Consigne a
D'après la page sur X… et le Fleuve-Blanc, les affirmations suivantes sont-elles exactes ? Répondez par oui ou non pour chacune, en citant à l'identique les mots décisifs de la page.
(i) Le témoin qui a rapporté ces faits était un ancien vekil de X….
(ii) X… adressait ses rapports au consulat général de France au Caire.
(iii) Selon le témoin, on voyait moins de mutilés autour de l'établissement de X… que dans le reste des villages du Fleuve-Blanc.

Page
====
Le témoin de qui j’ai recueilli ces faits, ancien vekil de X…, me faisait remarquer que les environs de son établissement offraient sur une surface de quelques milles plus de nègres mutilés, privés d’un œil, d’une oreille, d’une main, que tout le reste des villages du Fleuve-Blanc. « Ils portent la marque de X…, ajoutait-il ; il appliquait autour de lui un code correctionnel dont les Denka garderont longtemps le souvenir. » Le plaisant de toute cette odieuse histoire, c’est que ce même homme adressait au consulat général de France à Alexandrie des rapports triomphans où il parlait de la civilisation qu’il essayait d’introduire chez les noirs et de l’état florissant des écoles qu’il avait fondées.
====
Lignes de l'exercice
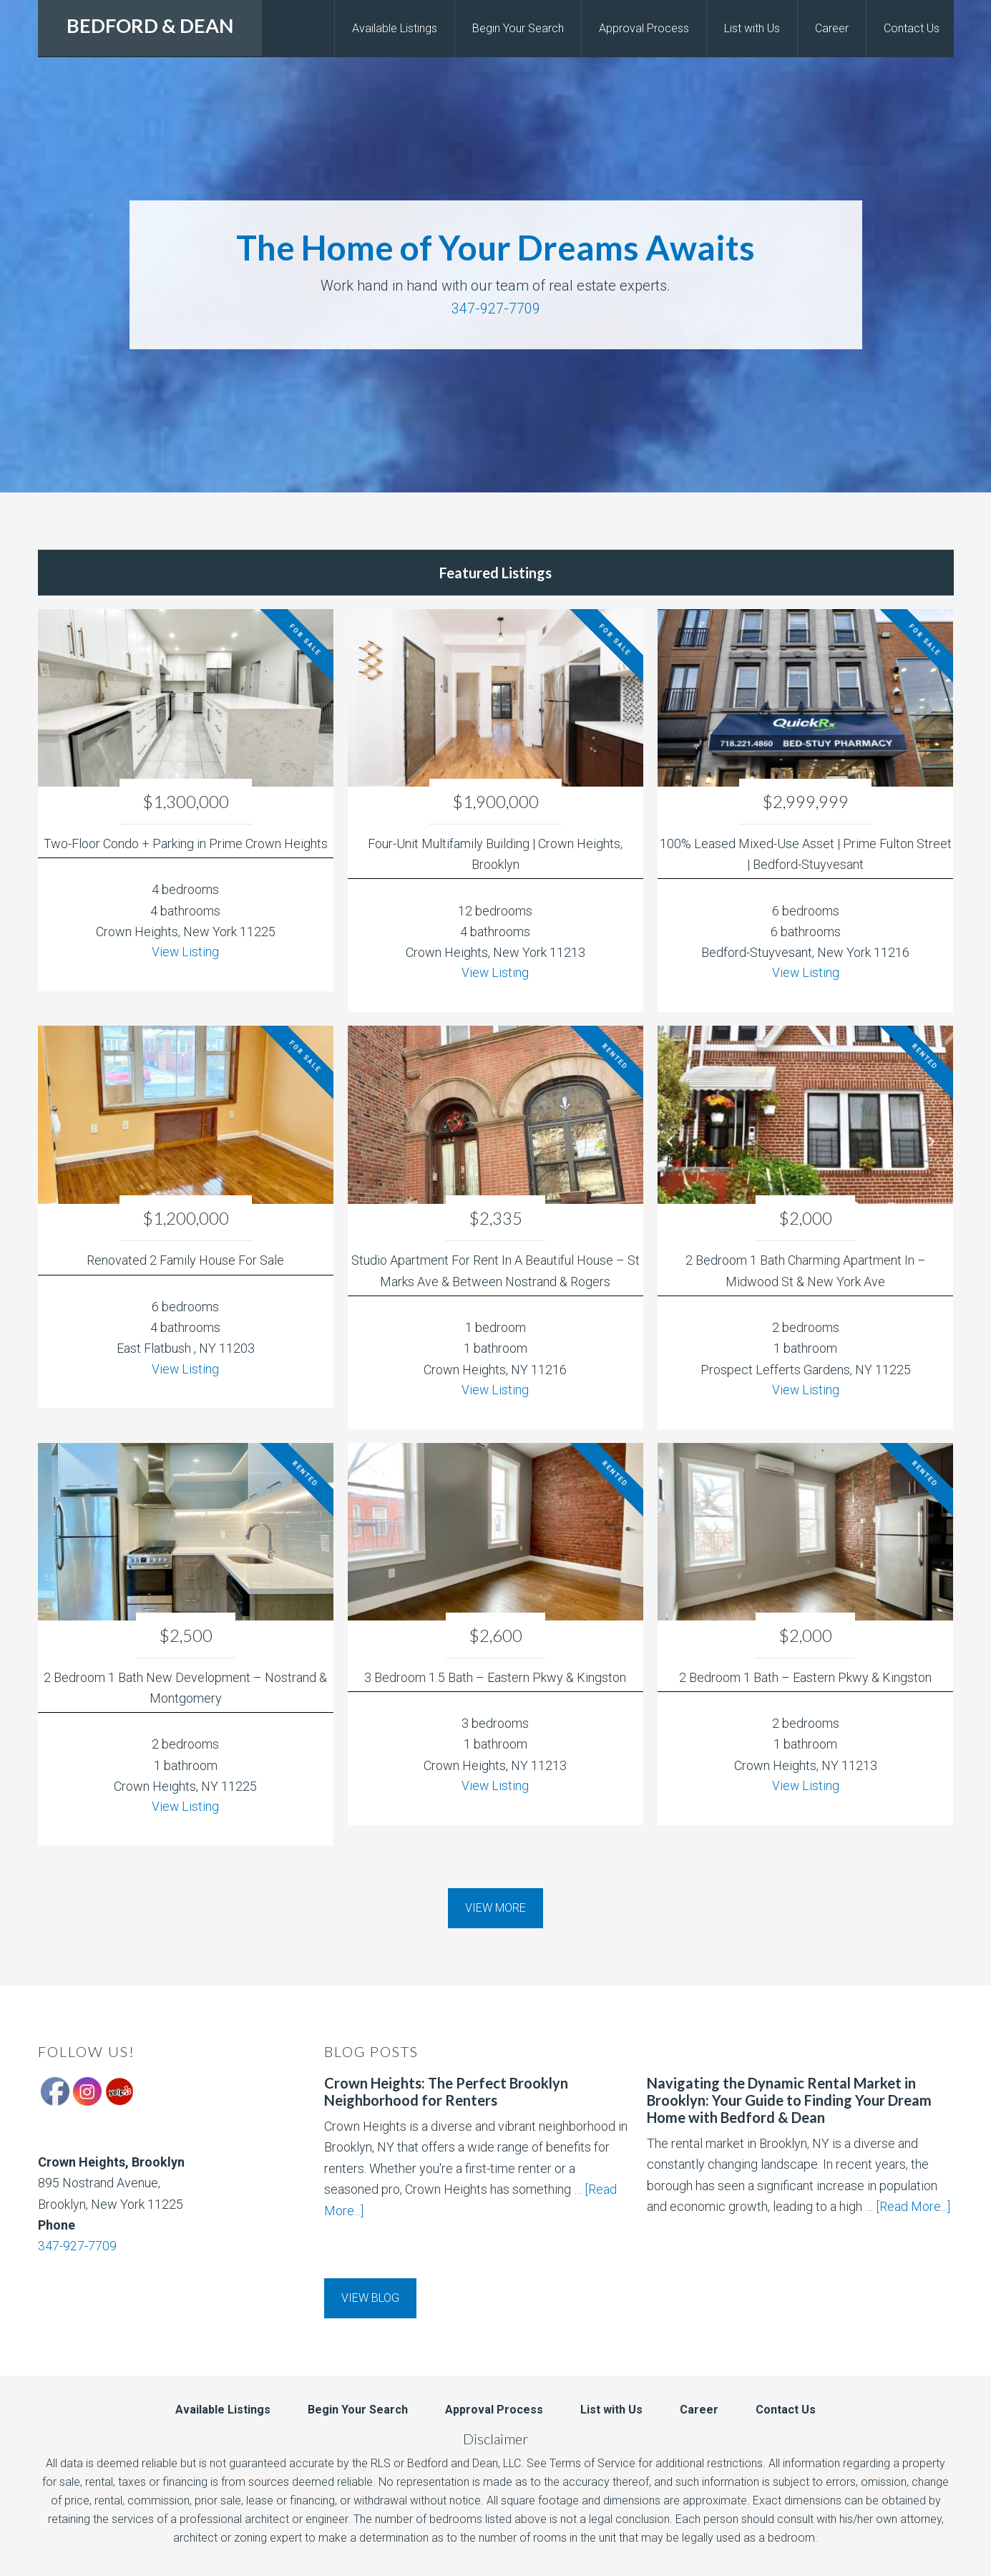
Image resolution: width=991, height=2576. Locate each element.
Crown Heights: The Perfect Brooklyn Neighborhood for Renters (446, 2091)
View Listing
====
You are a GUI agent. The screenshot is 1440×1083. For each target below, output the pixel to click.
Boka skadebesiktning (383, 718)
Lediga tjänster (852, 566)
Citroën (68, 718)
====
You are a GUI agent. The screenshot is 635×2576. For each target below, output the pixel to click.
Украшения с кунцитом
====
Consigne b
Veuillez reprendre les lignes de l'exercice, de la ligne contenant « Image resolution: width=991, height=2576. » jusqu'à la ligne contenant « View Listing » incluse, en remplaçant « Renters » par « Tenants » sans rien changer d'autre, et ne donner que ces lignes.

Réponse a
(i) Oui : « ancien vekil de X… »
(ii) Non : « au consulat général de France à Alexandrie »
(iii) Non : « offraient sur une surface de quelques milles plus de nègres mutilés »

Réponse b
Image resolution: width=991, height=2576. Locate each element.
Crown Heights: The Perfect Brooklyn Neighborhood for Tenants (446, 2091)
View Listing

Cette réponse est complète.